2 leaf switches interconnected via a VPC and acting as Layer 2 for my hosts. The L3 GW for these hosts are on an external Firewall.
A LAG is configured between my Active/Passive Firewalls and the Leaf Switches.The FWs are configured as “External Access” to the fabric. A layer 3 SVI is setup in each vrf for the ICX between the FW and the Leaf Switches using HSRP
Trying to determine whether I can get rid of HSRP and use anycast Gateway instead. How can this be achieved?
You can use anycast gateway, but you’ll have to modify the topology slightly to make it work. Remember, anycast gateway is for the hosts’ default gateways inside the EVPN/VXLAN fabric. It replaces HSRP/VRRP on host VLANs.
If you keep the firewall as the L3 gateway for those host VLANs, you cannot use anycast gateway in that role.
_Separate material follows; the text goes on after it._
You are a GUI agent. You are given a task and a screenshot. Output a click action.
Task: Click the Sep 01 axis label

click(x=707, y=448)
If you want to get rid of HSRP and use anycast gateway, you must move the hosts’ default gateways into the fabric (symmetric IRB) and make the firewall a routed upstream next-hop. Does that make sense?
I see , so basically what you’re saying is the Firewall participates in the VXLAN Fabric with it’s own l2vni? In such a case where two vlans on two different switches need to talk to each other, they use their L3VNIs but the packet is always forced via the FW with a static route before the packet gets sent to the host ( which is another l2vni)
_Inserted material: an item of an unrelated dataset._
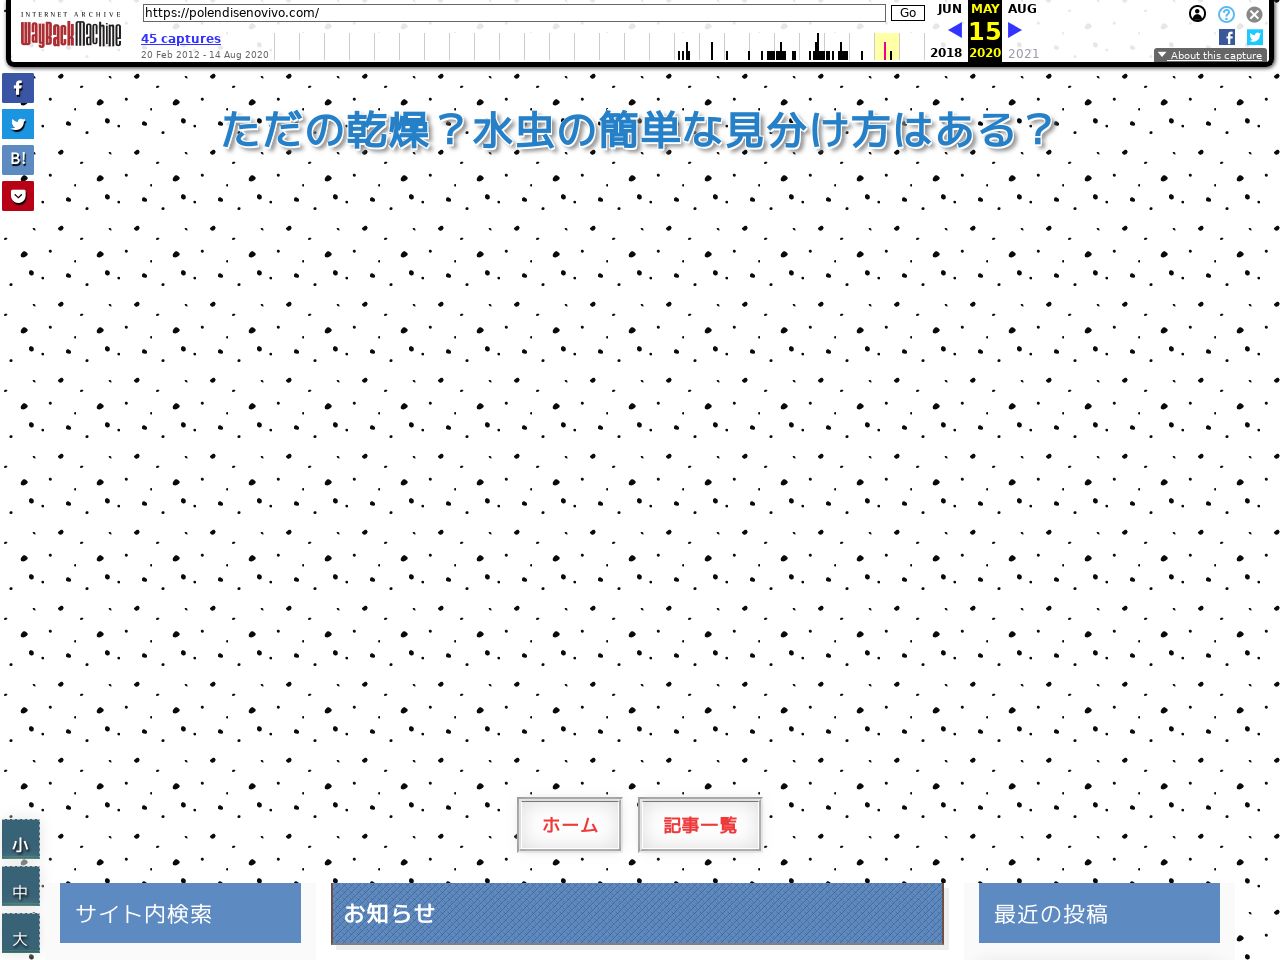
Task: Save page with the Pocket icon
Action: [x=18, y=196]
Well, not quite. My scenario assumes the firewalls remain outside the VXLAN fabric and act as an upstream next hop rather than the immediate default gateway. The anycast gateway must be in the VXLAN fabric, and would use symmetric IRB, which takes place on the leaf switches.
You wouldn’t typically configure firewalls to act as part of the VXLAN/EVPN fabric with its own L2VNI. In standard designs, the firewall is attached as an external Layer 3 device to border/service leaf switches.
Keep in mind that in such a scenario, when using anycast gateway with symmetric IRB, inter-VLAN traffic between two VLANs on different switches is routed directly within the fabric using L3VNIs. It does NOT automatically traverse the firewall. The traffic flow is optimized: the ingress leaf routes the packet, encapsulates it in the L3VNI, sends it to the egress leaf, which then delivers it to the destination host.
However, if you need firewall inspection for specific east-west flows, you must explicitly insert it using Policy-Based Routing (PBR) or similar service insertion mechanisms - not simple static routes. Does that make sense?